- Instructions for the task:
Please print exactly the line containing "This screenshot has width=824, height=411." and every line after it to the end of the records below, and nothing more.

- Exercise materials:
┌────────

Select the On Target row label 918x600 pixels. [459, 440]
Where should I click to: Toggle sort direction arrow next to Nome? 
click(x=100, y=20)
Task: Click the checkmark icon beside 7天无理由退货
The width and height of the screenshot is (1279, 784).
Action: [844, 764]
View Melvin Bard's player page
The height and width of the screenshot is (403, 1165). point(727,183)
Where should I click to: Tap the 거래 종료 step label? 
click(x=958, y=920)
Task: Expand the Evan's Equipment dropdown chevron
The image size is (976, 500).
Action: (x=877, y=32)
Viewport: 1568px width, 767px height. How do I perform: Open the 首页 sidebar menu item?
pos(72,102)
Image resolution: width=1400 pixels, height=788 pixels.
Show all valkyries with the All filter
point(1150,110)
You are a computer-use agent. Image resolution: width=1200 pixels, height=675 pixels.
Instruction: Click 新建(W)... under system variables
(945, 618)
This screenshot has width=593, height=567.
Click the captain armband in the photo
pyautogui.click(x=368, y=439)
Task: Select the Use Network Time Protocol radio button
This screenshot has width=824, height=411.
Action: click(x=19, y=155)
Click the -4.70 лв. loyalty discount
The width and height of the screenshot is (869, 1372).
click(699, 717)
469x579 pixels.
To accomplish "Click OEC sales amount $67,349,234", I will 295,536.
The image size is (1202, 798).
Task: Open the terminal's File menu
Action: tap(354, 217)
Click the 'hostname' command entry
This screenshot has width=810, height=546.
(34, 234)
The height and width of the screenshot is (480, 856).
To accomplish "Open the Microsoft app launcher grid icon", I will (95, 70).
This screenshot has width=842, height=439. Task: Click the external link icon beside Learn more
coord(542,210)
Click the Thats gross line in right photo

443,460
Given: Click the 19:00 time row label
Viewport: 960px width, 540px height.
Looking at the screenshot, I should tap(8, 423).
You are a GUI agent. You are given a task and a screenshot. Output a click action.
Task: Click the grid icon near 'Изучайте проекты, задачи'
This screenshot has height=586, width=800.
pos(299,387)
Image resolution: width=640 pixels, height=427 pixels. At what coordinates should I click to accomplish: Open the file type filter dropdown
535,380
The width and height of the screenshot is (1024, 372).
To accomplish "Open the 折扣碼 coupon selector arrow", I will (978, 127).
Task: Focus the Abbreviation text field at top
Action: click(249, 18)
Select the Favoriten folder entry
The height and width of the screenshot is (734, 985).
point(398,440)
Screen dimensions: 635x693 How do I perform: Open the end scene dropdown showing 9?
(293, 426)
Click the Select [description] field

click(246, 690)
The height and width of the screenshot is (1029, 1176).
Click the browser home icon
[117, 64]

└────────

- Written solution:
This screenshot has width=824, height=411.
Action: click(x=19, y=155)
Click the -4.70 лв. loyalty discount
The width and height of the screenshot is (869, 1372).
click(699, 717)
469x579 pixels.
To accomplish "Click OEC sales amount $67,349,234", I will 295,536.
The image size is (1202, 798).
Task: Open the terminal's File menu
Action: tap(354, 217)
Click the 'hostname' command entry
This screenshot has width=810, height=546.
(34, 234)
The height and width of the screenshot is (480, 856).
To accomplish "Open the Microsoft app launcher grid icon", I will (95, 70).
This screenshot has width=842, height=439. Task: Click the external link icon beside Learn more
coord(542,210)
Click the Thats gross line in right photo

443,460
Given: Click the 19:00 time row label
Viewport: 960px width, 540px height.
Looking at the screenshot, I should tap(8, 423).
You are a GUI agent. You are given a task and a screenshot. Output a click action.
Task: Click the grid icon near 'Изучайте проекты, задачи'
This screenshot has height=586, width=800.
pos(299,387)
Image resolution: width=640 pixels, height=427 pixels. At what coordinates should I click to accomplish: Open the file type filter dropdown
535,380
The width and height of the screenshot is (1024, 372).
To accomplish "Open the 折扣碼 coupon selector arrow", I will (978, 127).
Task: Focus the Abbreviation text field at top
Action: click(249, 18)
Select the Favoriten folder entry
The height and width of the screenshot is (734, 985).
point(398,440)
Screen dimensions: 635x693 How do I perform: Open the end scene dropdown showing 9?
(293, 426)
Click the Select [description] field

click(246, 690)
The height and width of the screenshot is (1029, 1176).
Click the browser home icon
[117, 64]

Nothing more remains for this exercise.